Belousova shook her head. "Not this year, Sorokin. You can't skate to lyrics yet, even the foreign one. We're looking for neutral music, to get you the minimal scores. It'll make it easier to benchmark you against the other performers. No flashy costumes, no fighting famous singers for attention. All eyes must be on you skating clean. I want to hear people commenting how you connected to the music as the season progresses."

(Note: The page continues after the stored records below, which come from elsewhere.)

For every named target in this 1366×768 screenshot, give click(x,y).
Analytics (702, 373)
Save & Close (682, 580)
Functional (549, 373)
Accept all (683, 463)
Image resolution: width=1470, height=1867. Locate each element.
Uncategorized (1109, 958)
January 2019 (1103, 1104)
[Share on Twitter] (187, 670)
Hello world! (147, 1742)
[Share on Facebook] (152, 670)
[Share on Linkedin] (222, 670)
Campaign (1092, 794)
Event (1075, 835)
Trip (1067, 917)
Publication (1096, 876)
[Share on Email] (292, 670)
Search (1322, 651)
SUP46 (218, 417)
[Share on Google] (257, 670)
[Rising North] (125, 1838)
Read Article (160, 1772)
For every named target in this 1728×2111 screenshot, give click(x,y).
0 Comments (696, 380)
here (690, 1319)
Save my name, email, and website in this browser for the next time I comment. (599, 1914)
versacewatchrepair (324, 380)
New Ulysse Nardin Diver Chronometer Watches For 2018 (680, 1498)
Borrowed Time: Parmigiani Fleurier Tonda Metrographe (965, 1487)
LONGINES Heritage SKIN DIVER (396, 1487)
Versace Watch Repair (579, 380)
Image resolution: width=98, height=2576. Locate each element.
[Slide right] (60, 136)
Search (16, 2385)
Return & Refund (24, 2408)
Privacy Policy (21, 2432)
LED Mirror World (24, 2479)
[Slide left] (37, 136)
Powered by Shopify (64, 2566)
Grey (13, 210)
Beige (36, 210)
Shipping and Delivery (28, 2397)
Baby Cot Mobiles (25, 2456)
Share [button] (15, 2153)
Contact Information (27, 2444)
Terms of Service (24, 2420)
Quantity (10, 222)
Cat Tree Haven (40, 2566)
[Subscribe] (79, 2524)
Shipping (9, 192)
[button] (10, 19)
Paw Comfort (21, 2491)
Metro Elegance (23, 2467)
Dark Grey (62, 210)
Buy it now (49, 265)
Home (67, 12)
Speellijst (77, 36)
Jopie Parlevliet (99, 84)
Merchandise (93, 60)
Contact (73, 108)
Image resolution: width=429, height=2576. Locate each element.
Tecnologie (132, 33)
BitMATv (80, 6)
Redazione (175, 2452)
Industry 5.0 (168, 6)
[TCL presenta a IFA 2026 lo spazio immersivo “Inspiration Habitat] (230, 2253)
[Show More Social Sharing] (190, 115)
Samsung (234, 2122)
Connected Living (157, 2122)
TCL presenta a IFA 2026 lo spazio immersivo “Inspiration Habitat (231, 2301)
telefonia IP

Pavel shrugged one shoulder. The drumming ceased. He gave up far sooner than Daya expected, so she darted a worried glance at his profile. He looked blissful with his head rolling back a little, soft eyes on the choreographer, a Quebecois of Jamaican descent going by Shanice. She was supple and said little so far, but Daya spotted provocative sparkles in her eyes whenever she pushed the coils of hair out of the way.

"Cinderella? Disney's?" Daya returned the conversation back to where it was before Pavel's interjection. Her mind painted a picture of twirling around in baby-blue to the cuts from Dreams come true and Bippitty-boppitty-boo while the other skaters tried edgy stuff in the post-Olympic year. "Isn't that... ah... young?"

Seriously, they were entering as a new pair, not juniors. Even juniors often chose heavier music to show how sophisticated their performance was regardless of the commentators' gushing about their youth.

The two Russians stared at her in exasperation.

"Prokofiev's Cinderella, I promise you that," Pavel broke the silence. 

Belousova turned on the music clip.

Faster than Daya could say oops, Shanice started thinking with her voice and her hands. "There is joy and magic in the music cuts, yes. But, Daya, we don't have to do it all about joy and magic. No, we can interpret this piece of music as a Cinderella that has doubts not about herself, but what happiness is, and what role a prince may play in it."

She regretted not keeping her mouth shut when the women fixed their gazes on her. 

Pavel called "Hey!" with a lopsided grin, then shrugged. "Okay, okay. I lift, she has her doubts up above me. I toss, and she flies away... we do a dramatic step sequence... I get the picture. As long as I don't have to drop on ice in despair at the end. I have a hard time with portraying despair."

"Despair isn't what the story demands," Shanice said smoothly. "Nor what the music demands. I'll lay the groundwork, it'll be good." And she still looked only at Daya as she spoke.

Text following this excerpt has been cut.